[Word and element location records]
+++

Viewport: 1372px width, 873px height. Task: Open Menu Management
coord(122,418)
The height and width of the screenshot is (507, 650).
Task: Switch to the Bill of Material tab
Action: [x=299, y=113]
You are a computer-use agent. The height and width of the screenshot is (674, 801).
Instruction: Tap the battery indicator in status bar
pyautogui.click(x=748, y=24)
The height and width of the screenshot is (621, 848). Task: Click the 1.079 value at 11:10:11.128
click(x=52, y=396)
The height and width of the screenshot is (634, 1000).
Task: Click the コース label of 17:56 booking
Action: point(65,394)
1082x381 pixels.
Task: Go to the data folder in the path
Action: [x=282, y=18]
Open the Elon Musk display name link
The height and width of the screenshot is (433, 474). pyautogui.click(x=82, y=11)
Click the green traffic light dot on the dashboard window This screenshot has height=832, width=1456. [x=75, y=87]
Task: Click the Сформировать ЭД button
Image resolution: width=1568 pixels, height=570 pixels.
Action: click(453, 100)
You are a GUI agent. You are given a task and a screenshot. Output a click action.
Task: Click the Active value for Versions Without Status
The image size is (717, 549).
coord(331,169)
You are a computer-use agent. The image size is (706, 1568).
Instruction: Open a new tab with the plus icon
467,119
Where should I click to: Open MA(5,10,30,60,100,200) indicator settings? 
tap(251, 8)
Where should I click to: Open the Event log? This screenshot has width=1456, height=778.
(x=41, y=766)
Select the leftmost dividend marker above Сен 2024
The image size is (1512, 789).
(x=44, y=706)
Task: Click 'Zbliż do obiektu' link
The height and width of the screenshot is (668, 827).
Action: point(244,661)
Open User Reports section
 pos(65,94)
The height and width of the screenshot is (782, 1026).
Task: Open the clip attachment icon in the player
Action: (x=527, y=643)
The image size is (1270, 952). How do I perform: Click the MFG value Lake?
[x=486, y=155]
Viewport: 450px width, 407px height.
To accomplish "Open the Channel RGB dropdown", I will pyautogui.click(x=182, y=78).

+++

* Set problem *
Copy out the records again, changing every "Viewport" to "Display area" and leaving the rest untouched.

* Expected answer *
Display area: 1372px width, 873px height. Task: Open Menu Management
coord(122,418)
The height and width of the screenshot is (507, 650).
Task: Switch to the Bill of Material tab
Action: [x=299, y=113]
You are a computer-use agent. The height and width of the screenshot is (674, 801).
Instruction: Tap the battery indicator in status bar
pyautogui.click(x=748, y=24)
The height and width of the screenshot is (621, 848). Task: Click the 1.079 value at 11:10:11.128
click(x=52, y=396)
The height and width of the screenshot is (634, 1000).
Task: Click the コース label of 17:56 booking
Action: point(65,394)
1082x381 pixels.
Task: Go to the data folder in the path
Action: [x=282, y=18]
Open the Elon Musk display name link
The height and width of the screenshot is (433, 474). pyautogui.click(x=82, y=11)
Click the green traffic light dot on the dashboard window This screenshot has height=832, width=1456. [x=75, y=87]
Task: Click the Сформировать ЭД button
Image resolution: width=1568 pixels, height=570 pixels.
Action: click(453, 100)
You are a GUI agent. You are given a task and a screenshot. Output a click action.
Task: Click the Active value for Versions Without Status
The image size is (717, 549).
coord(331,169)
You are a computer-use agent. The image size is (706, 1568).
Instruction: Open a new tab with the plus icon
467,119
Where should I click to: Open MA(5,10,30,60,100,200) indicator settings? 
tap(251, 8)
Where should I click to: Open the Event log? This screenshot has width=1456, height=778.
(x=41, y=766)
Select the leftmost dividend marker above Сен 2024
The image size is (1512, 789).
(x=44, y=706)
Task: Click 'Zbliż do obiektu' link
The height and width of the screenshot is (668, 827).
Action: point(244,661)
Open User Reports section
 pos(65,94)
The height and width of the screenshot is (782, 1026).
Task: Open the clip attachment icon in the player
Action: (x=527, y=643)
The image size is (1270, 952). How do I perform: Click the MFG value Lake?
[x=486, y=155]
Display area: 450px width, 407px height.
To accomplish "Open the Channel RGB dropdown", I will pyautogui.click(x=182, y=78).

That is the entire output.